COMMENTARY | PRWeb reports this year's Father's Day Index, compiled by insurance.com, shows fathers are only worth about 34 percent of mothers in the home. If given monetary value according to current Bureau of Labor Statistic data, fathers would average about $20,000 for their within-the-home labor, while mothers average a whopping $60,000.
I knew the data were likely tainted by social factors. Women might be tacitly encouraged to overestimate the amount of housework they do by the ongoing debates over gender equality and the ever-present "Mommy Wars." Men might be encouraged to underestimate the amount of housework they do by traditional notions of masculinity. An exasperated mother might see a survey as an opportunity to vent, while a disgruntled father might see it as an opportunity to reassert his outdated "I don't do women's work" masculinity.

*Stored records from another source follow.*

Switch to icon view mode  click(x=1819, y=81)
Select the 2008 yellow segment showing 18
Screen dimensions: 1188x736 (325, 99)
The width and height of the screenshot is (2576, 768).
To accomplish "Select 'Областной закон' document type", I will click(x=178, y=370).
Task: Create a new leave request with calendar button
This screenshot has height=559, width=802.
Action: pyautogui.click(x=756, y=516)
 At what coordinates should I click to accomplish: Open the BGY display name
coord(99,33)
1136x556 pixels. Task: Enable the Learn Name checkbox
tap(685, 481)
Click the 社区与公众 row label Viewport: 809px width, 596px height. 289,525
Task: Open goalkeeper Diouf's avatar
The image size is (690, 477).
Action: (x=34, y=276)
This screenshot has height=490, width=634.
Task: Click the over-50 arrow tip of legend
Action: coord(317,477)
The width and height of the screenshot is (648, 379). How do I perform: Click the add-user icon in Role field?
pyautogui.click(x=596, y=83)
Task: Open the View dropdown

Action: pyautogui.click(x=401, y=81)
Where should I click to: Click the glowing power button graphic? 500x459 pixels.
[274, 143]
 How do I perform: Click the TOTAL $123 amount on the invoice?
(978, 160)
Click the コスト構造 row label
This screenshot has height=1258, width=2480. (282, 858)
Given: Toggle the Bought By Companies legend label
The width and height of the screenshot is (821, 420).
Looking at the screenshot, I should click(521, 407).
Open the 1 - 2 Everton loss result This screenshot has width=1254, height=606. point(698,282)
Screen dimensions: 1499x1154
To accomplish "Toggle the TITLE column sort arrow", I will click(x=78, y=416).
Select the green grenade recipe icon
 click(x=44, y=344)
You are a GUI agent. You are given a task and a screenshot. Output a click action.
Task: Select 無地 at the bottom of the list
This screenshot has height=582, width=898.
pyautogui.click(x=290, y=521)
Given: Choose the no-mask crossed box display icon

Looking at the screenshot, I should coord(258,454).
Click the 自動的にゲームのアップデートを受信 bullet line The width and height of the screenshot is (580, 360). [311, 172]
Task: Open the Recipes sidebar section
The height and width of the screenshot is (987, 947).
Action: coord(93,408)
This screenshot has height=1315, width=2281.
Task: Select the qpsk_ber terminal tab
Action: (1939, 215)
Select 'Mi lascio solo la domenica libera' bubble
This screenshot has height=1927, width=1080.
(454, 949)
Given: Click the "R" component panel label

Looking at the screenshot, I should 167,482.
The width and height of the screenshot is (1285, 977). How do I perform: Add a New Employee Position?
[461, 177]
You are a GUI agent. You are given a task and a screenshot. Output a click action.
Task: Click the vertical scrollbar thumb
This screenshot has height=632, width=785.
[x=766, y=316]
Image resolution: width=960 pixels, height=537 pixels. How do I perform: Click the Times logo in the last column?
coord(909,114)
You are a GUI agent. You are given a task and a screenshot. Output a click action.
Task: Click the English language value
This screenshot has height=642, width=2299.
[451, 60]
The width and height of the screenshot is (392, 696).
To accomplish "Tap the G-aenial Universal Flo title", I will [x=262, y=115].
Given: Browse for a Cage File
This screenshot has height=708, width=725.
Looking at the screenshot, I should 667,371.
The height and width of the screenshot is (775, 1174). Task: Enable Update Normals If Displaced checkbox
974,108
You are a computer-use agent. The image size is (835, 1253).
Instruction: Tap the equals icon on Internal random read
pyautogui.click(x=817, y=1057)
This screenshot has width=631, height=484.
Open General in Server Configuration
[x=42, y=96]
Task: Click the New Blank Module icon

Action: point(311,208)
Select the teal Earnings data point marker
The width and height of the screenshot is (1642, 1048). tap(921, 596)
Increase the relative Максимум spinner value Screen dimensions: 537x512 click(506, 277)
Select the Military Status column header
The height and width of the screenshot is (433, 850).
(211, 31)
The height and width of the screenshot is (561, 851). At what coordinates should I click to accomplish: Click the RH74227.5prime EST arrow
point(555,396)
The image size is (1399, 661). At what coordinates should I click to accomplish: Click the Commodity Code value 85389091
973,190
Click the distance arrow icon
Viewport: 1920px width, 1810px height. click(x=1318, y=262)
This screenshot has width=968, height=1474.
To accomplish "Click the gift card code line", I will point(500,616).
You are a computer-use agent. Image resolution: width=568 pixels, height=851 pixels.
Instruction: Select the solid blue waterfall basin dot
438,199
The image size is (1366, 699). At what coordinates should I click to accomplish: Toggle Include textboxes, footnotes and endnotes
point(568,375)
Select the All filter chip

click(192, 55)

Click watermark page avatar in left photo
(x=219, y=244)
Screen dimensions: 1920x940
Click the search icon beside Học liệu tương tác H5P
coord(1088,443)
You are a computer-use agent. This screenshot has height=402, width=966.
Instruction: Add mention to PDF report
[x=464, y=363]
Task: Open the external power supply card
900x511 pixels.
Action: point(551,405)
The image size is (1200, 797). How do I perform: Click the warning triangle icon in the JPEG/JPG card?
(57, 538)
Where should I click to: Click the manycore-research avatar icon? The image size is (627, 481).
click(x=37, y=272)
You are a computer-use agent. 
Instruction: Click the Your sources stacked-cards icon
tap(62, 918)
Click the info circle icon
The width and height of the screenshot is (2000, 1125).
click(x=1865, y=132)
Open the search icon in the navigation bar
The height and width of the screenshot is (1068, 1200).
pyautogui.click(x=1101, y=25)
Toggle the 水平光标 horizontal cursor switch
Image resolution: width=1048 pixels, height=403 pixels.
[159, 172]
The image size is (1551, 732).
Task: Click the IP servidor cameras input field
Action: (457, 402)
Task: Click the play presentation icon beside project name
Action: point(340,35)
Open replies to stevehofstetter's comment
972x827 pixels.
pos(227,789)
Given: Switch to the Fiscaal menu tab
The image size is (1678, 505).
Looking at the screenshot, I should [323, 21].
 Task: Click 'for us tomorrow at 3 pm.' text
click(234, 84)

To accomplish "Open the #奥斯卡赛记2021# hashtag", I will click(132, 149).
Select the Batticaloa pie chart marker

A comparison of the Mother's Day Index and Father's Day Index revealed startling differences in pay rates for similar jobs. While both were given credit for nine hours a week of driving, dads were paid $1.80 less per hour. Moms made 57 cents more per hour for helping with homework, receiving BLS credit as teachers, even though dads were given the same job credit. Dads received more pay for the identical jobs of family finances and yard work, receiving $9.82 less per hour for their family finance work than their male counterparts. These discrepancies make the whole thing seem subjective.
Many jobs were included in the Mother's Day Index that did not appear in the Father's Day Index. Moms raked in some impressive hourly rates for tasks like "finding out what the kids are up to" and "fixing up the house," each of which paid more than $20 an hour. Apparently dads don't do either of those things? And dads apparently don't "clean up" either. The biggest most glaring absence on the dad's index was the $20,000 per year moms make for their 40 hours per week, 52 weeks per year of "taking care of the kids." I guess only moms take credit for that one.
Moms, I love you, but these indexes are a tad sexist against dad.